EXERCÍCIO PROPOSTO
Reproduza, sem alterações, o trecho do texto sobre a abolição de 1888 que começa nas palavras "Por Plúvia Oliveira*" e termina logo após as palavras "isso que ocorreu.".

TEXTO
Por Plúvia Oliveira* e Genderson Costa**
O que passamos, onde nós estamos e onde queremos chegar? Refletir sobre o 13 de maio de 1888, para nós que fazemos parte do movimento negro, é sempre um desafio porque temos que lutar e narrar a história a partir do nosso povo negro, fugindo daquela velha história que nos contaram na escola e na TV de que foi a princesa Izabel que libertou os negros escravizados do Brasil, e sabemos na prática que não foi isso que ocorreu.
A falsa abolição brasileira ocorreu em um contexto de pressão internacional para o fim da escravização dos negros junto aos interesses da elite brasileira do momento que vizualizava que era preciso sair daquele modelo de produção para conseguirem lucrar mais. Além disso, a organização dos negros que eram escravizados por meio dos quilombos e das revoltas pressionou cada vez mais a ruptura com o modo de produção escravista. Mas depois disso, o que aconteceu com a população negra? Quais ações e políticas foram desenvolvidas para inserir o negro brasileiro na sociedade do “trabalho livre”? E quando pensamos sobre Mossoró, o que já temos de concreto e quais caminhos podemos construir para avançar na elaboração e implementação de políticas públicas voltadas para o povo negro?

ENTRADAS FORNECIDAS
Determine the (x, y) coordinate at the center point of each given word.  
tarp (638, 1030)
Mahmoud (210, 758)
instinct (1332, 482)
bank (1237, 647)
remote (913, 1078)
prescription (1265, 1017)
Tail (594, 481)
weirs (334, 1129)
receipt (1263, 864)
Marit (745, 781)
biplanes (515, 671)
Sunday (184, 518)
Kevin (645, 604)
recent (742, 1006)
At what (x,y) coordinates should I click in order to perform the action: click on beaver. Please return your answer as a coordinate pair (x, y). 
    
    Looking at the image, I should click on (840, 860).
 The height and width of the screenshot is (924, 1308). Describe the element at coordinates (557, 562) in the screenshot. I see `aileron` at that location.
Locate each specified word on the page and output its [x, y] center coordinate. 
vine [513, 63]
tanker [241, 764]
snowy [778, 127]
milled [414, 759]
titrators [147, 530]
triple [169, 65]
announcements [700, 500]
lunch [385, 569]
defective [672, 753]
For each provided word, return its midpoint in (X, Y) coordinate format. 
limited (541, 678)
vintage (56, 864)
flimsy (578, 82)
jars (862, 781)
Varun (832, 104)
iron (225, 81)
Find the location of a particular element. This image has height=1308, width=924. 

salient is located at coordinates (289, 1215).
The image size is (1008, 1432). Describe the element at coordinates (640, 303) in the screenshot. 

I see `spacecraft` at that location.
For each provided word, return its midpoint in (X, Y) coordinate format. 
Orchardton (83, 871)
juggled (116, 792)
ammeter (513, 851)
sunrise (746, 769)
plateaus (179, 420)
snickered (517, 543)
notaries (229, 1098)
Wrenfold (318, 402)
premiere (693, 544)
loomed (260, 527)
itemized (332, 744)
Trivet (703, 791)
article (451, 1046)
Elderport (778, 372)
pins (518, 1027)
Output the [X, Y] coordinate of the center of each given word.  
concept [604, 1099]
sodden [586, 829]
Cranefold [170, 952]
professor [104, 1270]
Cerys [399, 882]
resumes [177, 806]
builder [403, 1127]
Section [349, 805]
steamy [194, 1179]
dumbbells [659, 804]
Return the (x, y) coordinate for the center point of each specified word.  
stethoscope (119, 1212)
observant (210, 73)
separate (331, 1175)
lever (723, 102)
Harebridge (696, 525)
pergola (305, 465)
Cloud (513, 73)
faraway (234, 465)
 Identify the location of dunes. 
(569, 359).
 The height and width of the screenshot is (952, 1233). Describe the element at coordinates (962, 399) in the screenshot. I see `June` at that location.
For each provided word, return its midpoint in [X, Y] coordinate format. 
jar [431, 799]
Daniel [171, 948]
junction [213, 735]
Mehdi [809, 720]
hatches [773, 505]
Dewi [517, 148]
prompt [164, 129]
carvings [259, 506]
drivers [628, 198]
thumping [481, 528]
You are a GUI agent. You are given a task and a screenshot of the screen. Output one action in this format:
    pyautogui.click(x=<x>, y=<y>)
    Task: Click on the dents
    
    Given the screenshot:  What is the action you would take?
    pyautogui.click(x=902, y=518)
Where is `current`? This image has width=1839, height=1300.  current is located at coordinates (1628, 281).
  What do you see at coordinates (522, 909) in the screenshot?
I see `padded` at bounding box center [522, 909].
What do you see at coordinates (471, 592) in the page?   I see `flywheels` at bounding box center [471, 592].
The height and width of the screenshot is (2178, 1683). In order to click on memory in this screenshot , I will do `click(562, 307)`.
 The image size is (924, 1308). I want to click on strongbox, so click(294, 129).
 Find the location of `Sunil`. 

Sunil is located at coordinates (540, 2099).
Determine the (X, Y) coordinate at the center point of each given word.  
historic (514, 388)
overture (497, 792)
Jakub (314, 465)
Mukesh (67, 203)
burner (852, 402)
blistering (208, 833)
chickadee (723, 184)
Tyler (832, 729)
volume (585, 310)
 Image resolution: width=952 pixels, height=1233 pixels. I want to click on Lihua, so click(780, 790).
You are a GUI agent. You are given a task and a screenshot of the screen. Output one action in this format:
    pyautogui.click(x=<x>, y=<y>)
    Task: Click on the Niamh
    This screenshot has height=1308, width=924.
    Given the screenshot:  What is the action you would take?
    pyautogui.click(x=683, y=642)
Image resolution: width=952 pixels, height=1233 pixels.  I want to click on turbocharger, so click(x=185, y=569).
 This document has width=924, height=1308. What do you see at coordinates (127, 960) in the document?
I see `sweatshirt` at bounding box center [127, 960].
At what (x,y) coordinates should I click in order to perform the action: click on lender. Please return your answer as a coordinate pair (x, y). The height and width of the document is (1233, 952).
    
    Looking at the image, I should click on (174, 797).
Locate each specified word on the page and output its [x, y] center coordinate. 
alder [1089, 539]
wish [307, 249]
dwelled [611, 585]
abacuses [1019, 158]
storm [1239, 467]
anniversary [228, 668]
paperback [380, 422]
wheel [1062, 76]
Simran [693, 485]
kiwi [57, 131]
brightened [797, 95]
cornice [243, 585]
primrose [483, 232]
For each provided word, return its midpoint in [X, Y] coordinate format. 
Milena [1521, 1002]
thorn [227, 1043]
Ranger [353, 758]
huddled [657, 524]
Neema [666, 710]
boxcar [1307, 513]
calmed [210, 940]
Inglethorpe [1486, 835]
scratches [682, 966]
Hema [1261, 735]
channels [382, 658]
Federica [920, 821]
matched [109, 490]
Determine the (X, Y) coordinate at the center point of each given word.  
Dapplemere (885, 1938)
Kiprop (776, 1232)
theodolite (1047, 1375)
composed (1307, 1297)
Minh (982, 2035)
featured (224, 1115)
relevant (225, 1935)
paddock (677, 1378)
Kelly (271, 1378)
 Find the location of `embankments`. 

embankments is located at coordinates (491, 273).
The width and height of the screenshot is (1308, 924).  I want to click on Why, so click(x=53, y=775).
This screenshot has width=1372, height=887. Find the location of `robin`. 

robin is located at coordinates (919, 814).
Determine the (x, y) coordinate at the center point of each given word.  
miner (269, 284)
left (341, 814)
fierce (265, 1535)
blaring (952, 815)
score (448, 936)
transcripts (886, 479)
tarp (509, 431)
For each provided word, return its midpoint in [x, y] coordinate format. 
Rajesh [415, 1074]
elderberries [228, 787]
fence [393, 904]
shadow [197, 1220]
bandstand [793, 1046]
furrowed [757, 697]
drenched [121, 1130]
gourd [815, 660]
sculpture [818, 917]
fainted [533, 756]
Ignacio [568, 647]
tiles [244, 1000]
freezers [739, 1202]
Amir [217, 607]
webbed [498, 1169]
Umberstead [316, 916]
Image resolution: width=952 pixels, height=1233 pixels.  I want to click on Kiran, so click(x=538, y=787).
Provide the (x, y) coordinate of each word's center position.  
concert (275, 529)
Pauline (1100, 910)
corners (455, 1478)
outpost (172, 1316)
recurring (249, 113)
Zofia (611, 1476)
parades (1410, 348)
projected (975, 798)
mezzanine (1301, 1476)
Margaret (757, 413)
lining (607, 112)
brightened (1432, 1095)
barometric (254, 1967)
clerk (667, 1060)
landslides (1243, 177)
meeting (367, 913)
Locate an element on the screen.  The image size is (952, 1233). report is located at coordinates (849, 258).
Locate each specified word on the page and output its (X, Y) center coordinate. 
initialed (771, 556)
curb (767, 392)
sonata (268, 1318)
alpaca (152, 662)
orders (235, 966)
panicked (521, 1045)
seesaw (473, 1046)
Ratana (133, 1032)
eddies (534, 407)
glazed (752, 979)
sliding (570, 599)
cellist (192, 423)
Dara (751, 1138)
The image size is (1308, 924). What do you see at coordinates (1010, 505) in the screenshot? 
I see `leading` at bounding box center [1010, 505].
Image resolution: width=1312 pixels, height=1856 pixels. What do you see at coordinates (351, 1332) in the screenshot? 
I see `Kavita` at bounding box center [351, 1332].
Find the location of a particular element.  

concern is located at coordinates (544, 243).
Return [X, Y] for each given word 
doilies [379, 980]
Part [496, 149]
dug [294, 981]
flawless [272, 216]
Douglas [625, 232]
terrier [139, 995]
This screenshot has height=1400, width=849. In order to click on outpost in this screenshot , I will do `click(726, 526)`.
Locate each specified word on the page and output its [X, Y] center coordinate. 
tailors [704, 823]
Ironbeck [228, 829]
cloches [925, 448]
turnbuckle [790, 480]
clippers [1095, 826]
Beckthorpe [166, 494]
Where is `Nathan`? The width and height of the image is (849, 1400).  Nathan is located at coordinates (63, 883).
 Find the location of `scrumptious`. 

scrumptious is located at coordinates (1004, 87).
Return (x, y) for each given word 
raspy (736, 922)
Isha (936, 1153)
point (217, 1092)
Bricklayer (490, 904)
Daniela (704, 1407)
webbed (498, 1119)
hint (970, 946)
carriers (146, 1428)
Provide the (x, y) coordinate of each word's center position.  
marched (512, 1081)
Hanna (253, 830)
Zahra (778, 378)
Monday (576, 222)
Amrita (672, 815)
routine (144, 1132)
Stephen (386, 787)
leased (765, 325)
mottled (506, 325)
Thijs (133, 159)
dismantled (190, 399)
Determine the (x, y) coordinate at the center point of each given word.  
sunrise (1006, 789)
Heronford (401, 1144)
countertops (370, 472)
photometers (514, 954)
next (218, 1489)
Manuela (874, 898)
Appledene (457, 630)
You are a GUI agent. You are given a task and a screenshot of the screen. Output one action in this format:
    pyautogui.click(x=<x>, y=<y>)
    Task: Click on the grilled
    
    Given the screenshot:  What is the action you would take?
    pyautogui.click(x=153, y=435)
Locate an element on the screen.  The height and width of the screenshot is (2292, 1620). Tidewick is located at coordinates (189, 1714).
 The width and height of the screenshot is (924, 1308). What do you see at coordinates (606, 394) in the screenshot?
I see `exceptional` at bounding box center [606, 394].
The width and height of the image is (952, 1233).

RESPOSTA AO EXERCÍCIO
Por Plúvia Oliveira* e Genderson Costa**
O que passamos, onde nós estamos e onde queremos chegar? Refletir sobre o 13 de maio de 1888, para nós que fazemos parte do movimento negro, é sempre um desafio porque temos que lutar e narrar a história a partir do nosso povo negro, fugindo daquela velha história que nos contaram na escola e na TV de que foi a princesa Izabel que libertou os negros escravizados do Brasil, e sabemos na prática que não foi isso que ocorreu.